一方、今回受給資格期間が10年になったことで受給権ができた方たちのこれまでの人生は波乱万丈です。
短い会社勤めをいくつかされた方、脱サラして自営になったけれどあまりうまくいかなかった方、女性では結婚歴が2回、3回という方も珍しくありません。
この方たちは高齢になっても年金収入がないのですから、当然生活は苦しく、生活保護を受けている方の割合もかなり高いようです。
年金制度についてはいろいろ言われていますが、やはり現状では年金は老後生活を支える大きな柱であることは間違いないと実感しました。
「宙に浮いた年金記録」がかなりの数あります
また、脱サラの成否は老後の生活まで考えるとかなりハードルが高いことを改めて感じます。
10年以上記録がある方には請求書が送られてそれを持って来所されます。
確認をしますが、氏名検索でまとめられていない記録が次々に出てきました。
どうせ年金はもらえないと一度も相談にいらしたこともない方が多いので、1人で5つも6つもの厚生年金の番号をお持ちの方もいらっしゃいました。
今回こうしてそれらの記録が統合されたので、いわゆる「宙に浮いた年金記録」のかなりの数が判明したのではないでしょうか。
記録が見つかって25年以上になって本当は前から年金がもらえたことが分かった方もかなりありました。
被保険者であった期間は従前戸籍をたどっていけば必ず行きつける
期間短縮年金の受付では本当に25年ないかの確認にかなり時間をかけます。
「宙に浮いた年金記録」の確認のほかに合算対象期間に該当しないかを確認します。
そこで結婚歴をお訊きすることになるわけです。
昭和36年4月から61年3月までの期間で配偶者が厚生年金(共済年金も含む)被保険者であった期間(他にも条件はありますが)が合算対象期間です。
それは今の配偶者に限らず、元配偶者でもいいのですが、ずいぶん前に離婚されているような場合、その証拠になる婚姻日の記載のある戸籍謄本を入手するのは面倒なようで、戸籍謄本を持ってきてくださいとお話ししてそれきりになっている方もあります。

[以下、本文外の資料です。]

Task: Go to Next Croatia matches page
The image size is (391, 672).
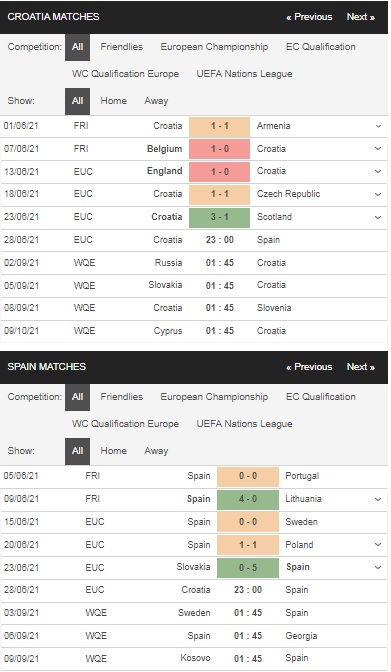Action: coord(361,17)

相続のときにもやりますが、従前戸籍を手繰っていけば必ず行きつけるはずなので早くやって頂きたいものです。
配偶者の合算対象期間を使って25年になる方は多いのですが、特にご自身の老齢年金受給開始年齢の前から遺族年金を受けていらっしゃる方のケースが本当に多かったです。
遺族厚生年金を受けられているので、亡くなったご主人は厚生年金加入者だったわけで、そうすると昭和61年3月以前の合算対象期間があることが多いのです。
「1人1年金」ではないのですかと訊かれますが、65歳からは遺族厚生年金と妻自身の老齢基礎年金は両方受けられます(詳しい説明はここでは省略します)。
25年以上が確認できれば時効にかからない5年分が支給されます。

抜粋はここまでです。